What $$Q$$ does is to first retrieve the expression of the Lie series for a user-specified order and $$D$$ operator and then to evaluate that expression numerically using the $$ev$$ function built into Maxima. The list $$params$$ provides a convenient way to piggyback the appropriate parameters that match the problem at hand. These parameters include the numerical values of the initial conditions, any physical constants (e.g. $$g$$ in the problem of the pendulum), and the specific time at which the evaluation is to take place.

The next step is the solve the pendulum problem using a Runge Kutta and to assume that the resulting solution is close enough to the exact solution to be of use. The steps for this are fairly straightforward but a disciplined approach helps to remember the order of the arguments in the syntax.
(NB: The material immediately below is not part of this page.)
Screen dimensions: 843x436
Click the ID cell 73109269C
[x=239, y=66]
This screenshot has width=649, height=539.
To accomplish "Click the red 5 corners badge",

The first step is to load the dynamics package using:

load("dynamics")

The second step is to define the physical constant for $$g$$

G : 10

(note that the symbol $$G$$ is chosen for the numerical value of $$g$$ to allow the later to stay as a symbolic quantity).

Next define the differential equations to be solved

dT_dt   : w;
dw_dt   : -G*sin(T);
my_odes : [dT_dt, dw_dt];

the names of the dynamic variables and their initial conditions

var_names : [T,w];
T0  : 2;
w0  : 0;
ICs : [T0,w0];

and the time mesh used for the integration

t_var   : t;
t_start : 0;
t_stop  : 3;
t_step  : 0.1;
t_domain: [t_var, t_start, t_stop, t_step];

Structured in this way, the call to the Runge Kutta integrator is nice and clean

Z : rk(my_odes, var_names, ICs, t_domain)$

The data structure $$Z$$ is a list of lists. Each of the sub-lists has three elements corresponding to the values of $$[t,\theta,\omega]$$ and the outside list has $$n$$ elements where $$n$$ is number of time points in the mesh defined above.

To make plots of the data requires massaging the results in a list of lists with only two elements (either $$[t,\theta]$$ or $$[t,\omega]$$) for use in a discrete plot. In addition, for proper comparison, similar lists are needed for the simple harmonic oscillator (as a linear problem baseline) and for different orders of the Lie series.

The built-in command makelist is the workhorse here with the desired list of lists being specified as

pen   : makelist( [Z[n][1],Z[n][2]],n,1,31)$
SHO   : makelist([(n-1)*0.1,2*cos(sqrt(10.0)*(n-1)*0.1)],n,1,31)$
Lie5  : makelist([(n-1)*0.1,Q(5,D_pen,[T=2.0,w=0.0,g=10.0,t=(n-1)*0.1])],n,1,31)$
Lie10 : makelist([(n-1)*0.1,Q(10,D_pen,[T=2.0,w=0.0,g=10.0,t=(n-1)*0.1])],n,1,31)$

These lists are then displayed using

wxplot2d([[discrete,pen],[discrete,SHO],[discrete,Lie5],[discrete,Lie10]],[x,0,1],[y,-2,2],[legend,"Pendulum","SHO","Lie5","Lie10"],[xlabel,"time"],[ylabel,"theta"]);

The resulting plot is

Pendulum_solutions

Several observations follow immediately from a careful inspection of this plot. First, the nonlinearity of the pendulum is quite obvious as the motion (blue trace) quickly departs from the corresponding motion from the simple harmonic oscillator (red trace). The Lie series capture this departure reasonable well as both the 5th and 10th order behavior (green and purple traces) sits on top of the exact solution for times less than 0.4. After this time, the 5th order begins diverging. The 10th order Lie series stays relatively close until a time of 0.7 where it too begins to diverge. Neither one makes it even a half a period, which is a disappointing observation. Clearly, while the Lie series is universal it is applicability it also seems to be universal in its limited range of convergence about the exact solution.